La maison Potel & Chabot en assura l'organisation avec 3.000 personnes (11 chefs, 220 chefs de partie, 400 cuisiniers, 2.150 maîtres d'hôtel, 50 préposés aux vestiaires). La coordination se faisait depuis un poste de commandement, la communication à bicyclette. Une De Dion-Bouton pour le général superviseur pouvait circuler dans les allées.
Ce sont les chiffres plus encore que le menu qui impressionnent : 700 tables de 10 m de long, 10.000 mètres de nappes, 125.000 assiettes, 126.000 verres, 170.000 couverts Cristofle (55.000 fourchettes, 55.000 cuillères, 60.000 couteaux), 3.500 salières, 700 pots à moutarde… Le banquet nécessita 500 boeufs, 2.000 kg de saumon, 1.430 faisans, 2.500 poulardes, 1.200 litres de mayonnaise, 10.000 pêches, 1.000 kg de raisin, 3.000 litres de café, 9.000 bouteilles d'eau, 39.000 bouteilles de vin dont (10.000 Preignac blanc et 8.000 Saint-Julien servis en carafe, 3.000 Haut Sauternes, 4.000 Beaune Margaux Jean Calvet 1887, 5.000 Champagne Montebello, 1.500 Cognac Fine champagne, 3.000 de gros rouge pour le personnel).

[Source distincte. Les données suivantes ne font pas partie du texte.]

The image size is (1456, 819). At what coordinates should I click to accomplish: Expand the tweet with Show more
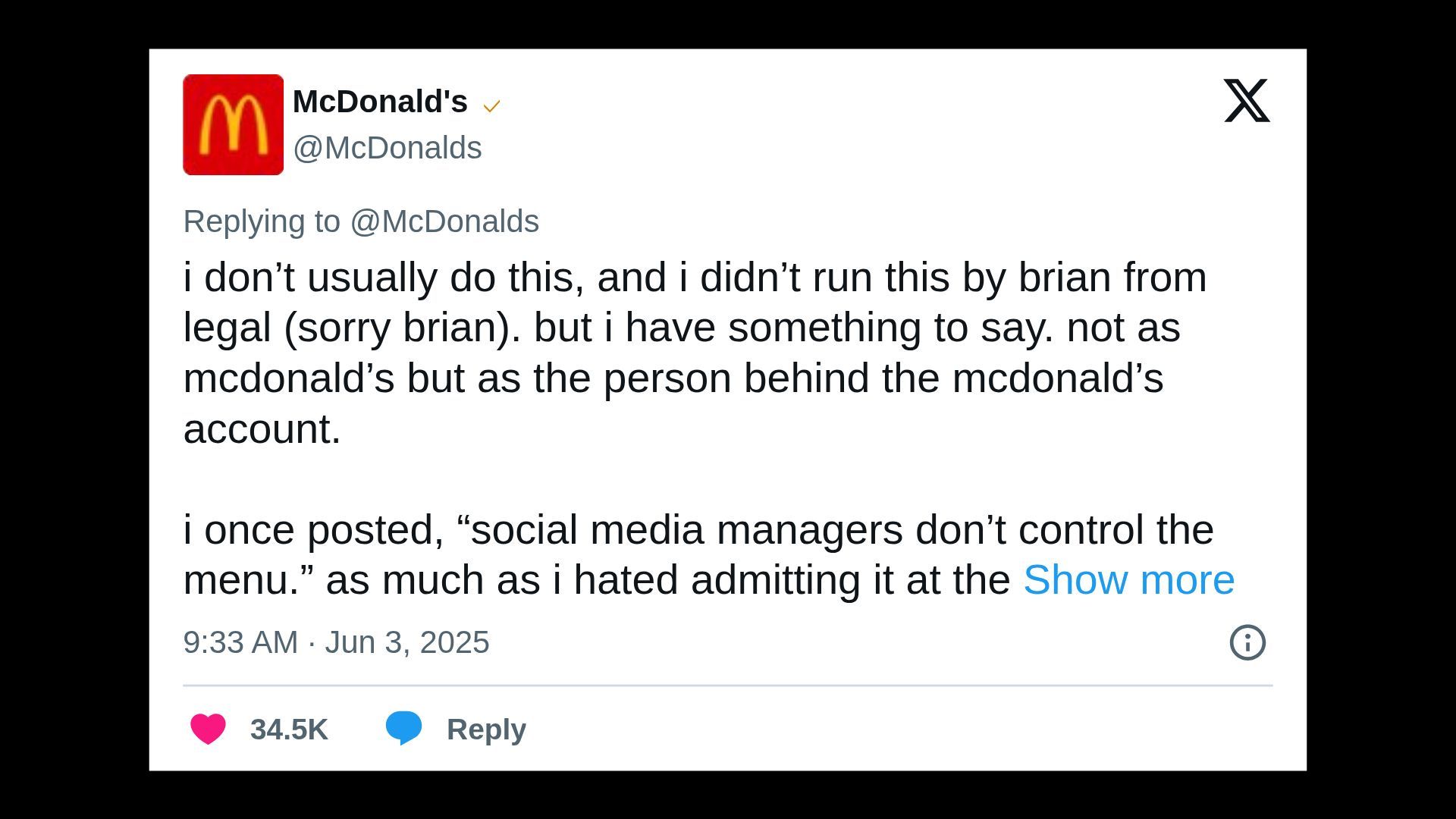click(x=1129, y=579)
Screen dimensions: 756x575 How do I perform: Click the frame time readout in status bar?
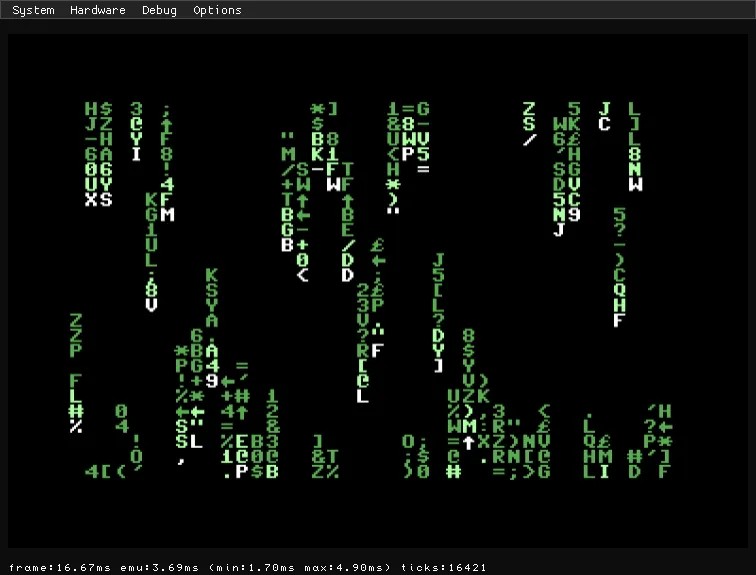point(58,567)

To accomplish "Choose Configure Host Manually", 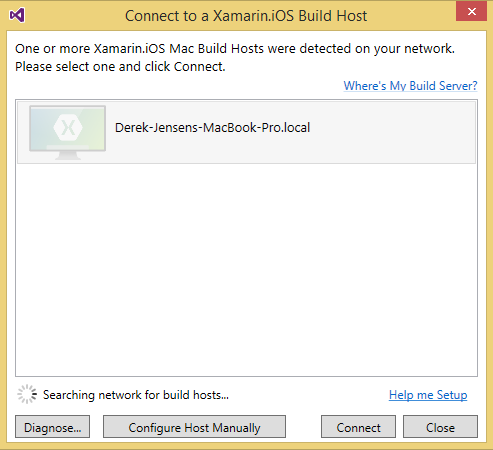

Le repas (qui ne devait pas durer plus de 90 minutes) fut servi dans le temps record de 1 heure et 25 minutes.
Au menu : Hors-d'oeuvre, Darnes de saumon glacées parisienne, Filet de boeuf en Bellevue, Pains de canetons de Rouen, Poulardes de Bresse rôties, Ballotines de faisan Saint-Hubert, Salade Potel, Glaces succès et Condés, Fruits.
Je me réjouis que monBestSeller ouvre cette page gastronomico-littéraire, une belle occasion de faire l'union entre les auteurs, comme jadis les banquets républicains.
Merci @Catarina Viti, merci @lamish... et merci à tous les auteurs qui ont accepté de participer à ce recueil de recettes.

Publié le 21 Avril 2021

@monbestseller @lamish Petite, j’ai rêvé aux gimblettes des Petites filles modèles, salivé au repas de noces d’Elfy et Moutiers dans l’auberge de l’Ange Gardien. Vous avez raison, les auteurs glissent instinctivement des gourmandises dans leurs œuvres, l’air de rien, pour notre plus grand plaisir. Dans les romans d’Agatha Christine (grande gourmande devant l’Eternel), se mêlent gastronomie (si, la cuisine anglaise peut être succulente) et crime. Attention ! Chez elle, un cocktail ou un toast peuvent être mortels au premier sens du terme. A l’étranger, Les Mille et une nuits nous font découvrir des plats exotiques. Merci Bisous Merci pour nous avoir apporté une nouvelle raison de déguster encore plus attentivement les livres.
Ps Merci à @Fernand Fallou qui, avec ses deux nouvelles L’omelette d’œuf et L’œuf de bœuf et à l’insu de son plein gré, a inspiré @Catarina Viti, relayée par @l’amish pour cette excellente idée de partage de textes et de recettes.

Publié le 20 Avril 2021

@monBestSeller Le rapprochement "écriture-cuisine" a quelque chose de très touchant, je trouve. Il crée une proximité avec le lecteur, même si la prouesse littéraire n'est pas forcément au rendez-vous, contrairement au cas des "grands" cités dans ce billet. En lui disant : "Regarde-moi, toi qui n'écris pas mais me lis, moi aussi j'aime la bonne table", l'auteur accueille une autre forme de regard sur lui, provoque une rencontre moins intellectuelle, plus humaine et complice...
Merci à toute l'équipe pour cette tribune, et à très vite lors de la mise en ligne de "Recettes d'auteurs" rédigé par les "écrivistes-tambouilleurs" (comme dit Catarina ;-)).